6.5. Platelet adsorption assay with anticoagulant coating
Fresh whole blood from anonymous donors was centrifuged at 1500 rpm for 15 min to obtain platelet-rich plasma (PRP). Then, 50 μL of PRP was applied to the surface of both experimental and control samples, followed by a 30-min incubation at 37 °C. After incubation, the samples were washed with 0.9 wt% NaCl solution to remove non-adherent platelets and subsequently fixed using 2.5 wt% glutaraldehyde solution. Post-fixation, the samples underwent dehydration, alcohol removal, and drying. Finally, platelet adhesion was assessed using scanning electron microscopy (SEM).
6.6. Pump design and variations
The CBP was engineered to draw autologous blood from the femoral artery and selectively infuse it into the cerebral infarction area via an interventional catheter, aiming to provide a neuroprotective effect and reduce cerebral infarction volume. The structural composition and optimization of the CBP were tailored to achieve an optimal design, characterized by low HI and enhanced blood compatibility, as determined by numerical simulation.
6.7. CFD implementations
The goal of the CFD analysis was to evaluate the pressure, velocity, and shear stress distributions within the centrifugal pump, providing insights into the pump's hemodynamics. The mesh was generated using ICEM CFD 2020 R2 (ANSYS Inc., Canonsburg, PA, USA) with a tetrahedral mesh structure, where the average grid size ranged from 0.034 to 0.041 mm. Numerical simulations were performed using ANSYS Fluent 2020 R2 (ANSYS Inc., Canonsburg, PA, USA), employing momentum equations and assuming an incompressible fluid model. The standard k-ε turbulence model and wall functions were applied for the finite element models of the CBP, and simulations calculated steady-state conditions. Although large-eddy simulation (LES) can capture unsteady vortical structures with higher accuracy, the k–ε RANS model was selected in this study because it balances accuracy and computational efficiency for rotary blood pump simulations, consistent with prior reports. Future work will include LES validation for selected operating points to further refine hemocompatibility predictions.

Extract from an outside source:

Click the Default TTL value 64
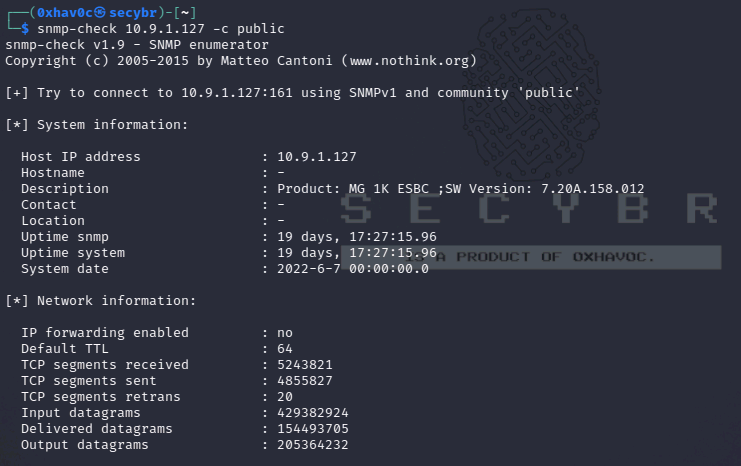This screenshot has width=741, height=466. [x=284, y=349]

Dynamic mesh methods simulated the impeller's rigid body rotation, and mesh independence was verified by comparing coarse (∼0.8 million), medium (∼1.6 million), and fine (∼3.2 million) grids. The differences in pressure rise and shear stress between the medium and fine meshes were <3 %, confirming mesh-independent results. The medium mesh was therefore adopted for subsequent simulations. The SIMPLE algorithm was used for calculations, setting a convergence criterion with a 10−3 residual for continuity and ensuring that the mass flow rate difference between the inlet and outlet was below 0.1 %. Blood was modeled as a Newtonian incompressible fluid, with a density of 1052 kg/m3 and a viscosity of 3 mPa s [45]. Boundary conditions were established with static pressure at the inlet and outlet (0 Pa), and no-slip wall conditions were applied, with the fluid flow entirely governed by the rotor's rotation.

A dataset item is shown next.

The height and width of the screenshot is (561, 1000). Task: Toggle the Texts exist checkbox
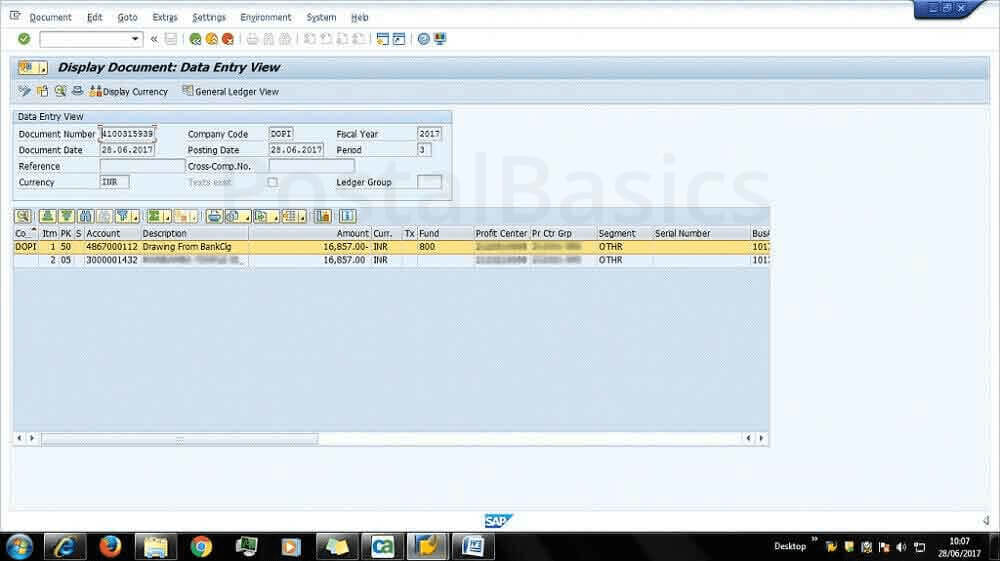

To enhance reproducibility and allow standardized reporting of flow conditions, the local Reynolds number within the pump was calculated using the characteristic impeller diameter (D = 18 mm) and average circumferential velocity. Across the operating range of 300–2000 rpm, Re varied from ∼280 to ∼1850, indicating laminar-to-transitional flow conditions consistent with small-scale centrifugal pumps. Wall shear stress (WSS) distributions were extracted on impeller blades and casing surfaces, reported in dyn/cm2, providing a reproducible reference for shear-exposure levels. These metrics enable direct comparison of hemodynamic loading across different pump designs and can serve as standardized benchmarks for future CFD-based optimization of coating protocols and device structures.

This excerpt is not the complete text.